# DOCUMENT SEGMENT
==*==

This is an older blog post, you will find one on more recent data here
This interactive presentation contains the latest oil & gas production data from 65760 horizontal wells in 8 US states, through August. Cumulative oil production from these wells reached 5.8 Gbo, while cumulative gas production topped 48 TCF.
Oil production from these wells dropped significantly in August, as the Eagle Ford and the Bakken declined together by about 100 kbo/day. Gas production was stable at close to 35 BCF/day.
In the “Well quality” tab we can see the production curves for all these wells, averaged by the year in which they started production.
I’ve made the following change here: the thickness of the curves is now an indication for the number of wells that are included (the exact number of wells is shown in a tool tip if you click on a data point). My aim with this was to provide a visual cue of the relative weight of these curves. If you have a strong opinion about whether you like or dislike this change, please share it. We can see a thinning at the end of the tails, as not all the wells from that year have reached that particular age (in months on production).
All oil & gas basins are included, so if you want to see the performance of a subset of these wells, you can use the selections at the right side of the screen.
The status of these wells can be viewed in the “Well status” tab. Where more than 1400 new wells were put online in December 2014, since April this year the number of new well additions per month hovers around 400. Due to much fewer completions, average production from these wells has dropped as well. The bottom graph shows that almost 70% of these wells are now below 50 bo/d. Excluding the gas basins, this group still contains almost 60% of the wells.
The new ‘Advanced Insights’ presentation is displayed below:
This “Ultimate Return” overview shows the relationship between oil production rates (y-axis), and cumulative oil production (x-axis), averaged for all the wells that started production in a specific quarter. I’ve only selected the basins where oil production is dominant.
We can see nicely here that newer wells have higher initial production rates, and that this relationship between production rate & cumulative production after this period is remarkably similar as earlier wells.
Using the “Operator (current)” selection, you can view these ultimate return profiles for individual operators.
The last tab (“Gas Oil Ratio”) shows how gas production has changed relative to oil production. The blue graph in the bottom chart (the overall Gas Oil Ratio) shows that relative gas production was very high in early 2011, and after bottoming in early 2015, has moved upwards again.
For a more detailed description of these new overviews, please visit the first version of this advanced presentation for ND available here.
I always appreciate feedback on these presentations. So if you have any remarks, or find some of the overviews not intuitive, please let me know.
I’ve not yet planned a next post, and will update the text here once I do.
Production data is subject to revisions, especially for the last few months in Texas. These future revisions will eventually show up as an increase of a few % in total oil & gas production. For this presentation, I used data gathered from the following sources:
- Colorado Oil & Gas Conservation Commission
- Montana Board of Oil and Gas
- New Mexico Oil Conservation Commission
- North Dakota Department of Natural Resources
- Ohio Department of Natural Resources
- Pennsylvania Department of Environmental Protection
- Texas Railroad Commission. Well profiles are estimated from well status & lease production data, as individual well production data is not provided.

==*==

# RECORDS TO PROCESS
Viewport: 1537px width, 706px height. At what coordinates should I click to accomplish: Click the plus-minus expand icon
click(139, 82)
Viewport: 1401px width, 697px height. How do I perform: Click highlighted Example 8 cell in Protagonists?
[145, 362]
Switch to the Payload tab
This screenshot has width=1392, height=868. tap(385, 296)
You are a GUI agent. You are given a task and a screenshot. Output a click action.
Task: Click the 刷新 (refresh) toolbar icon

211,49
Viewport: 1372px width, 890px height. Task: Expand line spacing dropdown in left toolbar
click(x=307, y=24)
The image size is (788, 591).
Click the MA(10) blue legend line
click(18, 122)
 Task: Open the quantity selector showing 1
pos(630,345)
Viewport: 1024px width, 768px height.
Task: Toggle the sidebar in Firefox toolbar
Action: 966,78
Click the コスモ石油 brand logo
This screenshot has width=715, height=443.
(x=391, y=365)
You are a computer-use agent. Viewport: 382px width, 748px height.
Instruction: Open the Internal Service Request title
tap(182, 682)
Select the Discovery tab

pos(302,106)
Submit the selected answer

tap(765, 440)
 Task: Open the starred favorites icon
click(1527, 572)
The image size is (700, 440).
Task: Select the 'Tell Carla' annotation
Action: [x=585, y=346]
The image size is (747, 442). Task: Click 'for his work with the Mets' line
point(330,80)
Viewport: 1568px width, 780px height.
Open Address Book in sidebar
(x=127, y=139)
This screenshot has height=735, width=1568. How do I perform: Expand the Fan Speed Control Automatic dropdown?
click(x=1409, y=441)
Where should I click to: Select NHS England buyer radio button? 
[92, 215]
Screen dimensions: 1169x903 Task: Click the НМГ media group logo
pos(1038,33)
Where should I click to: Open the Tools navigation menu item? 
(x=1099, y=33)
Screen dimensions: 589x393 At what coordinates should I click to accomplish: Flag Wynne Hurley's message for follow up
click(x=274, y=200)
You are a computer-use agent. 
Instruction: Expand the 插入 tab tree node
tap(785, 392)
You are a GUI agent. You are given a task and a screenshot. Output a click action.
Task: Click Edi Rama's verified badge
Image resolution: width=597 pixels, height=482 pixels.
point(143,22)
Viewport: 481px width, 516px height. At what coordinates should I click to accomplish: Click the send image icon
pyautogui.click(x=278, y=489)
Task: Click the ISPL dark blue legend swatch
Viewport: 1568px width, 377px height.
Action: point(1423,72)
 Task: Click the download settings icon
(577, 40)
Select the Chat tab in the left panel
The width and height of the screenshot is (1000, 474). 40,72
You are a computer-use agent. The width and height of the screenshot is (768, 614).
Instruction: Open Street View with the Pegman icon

==*==

# WORK TO COMPLETE
A. Return the passage of the oil and gas production post between "All oil & gas" and "of the screen.", inclusive.
B. Retype the entries from their first line through the line holding "This screenshot has width=1392, height=868.", inclusive.
The entries are unrelated to the oil and gas production post.

# SOLUTIONS
A.
All oil & gas basins are included, so if you want to see the performance of a subset of these wells, you can use the selections at the right side of the screen.

B.
Viewport: 1537px width, 706px height. At what coordinates should I click to accomplish: Click the plus-minus expand icon
click(139, 82)
Viewport: 1401px width, 697px height. How do I perform: Click highlighted Example 8 cell in Protagonists?
[145, 362]
Switch to the Payload tab
This screenshot has width=1392, height=868. tap(385, 296)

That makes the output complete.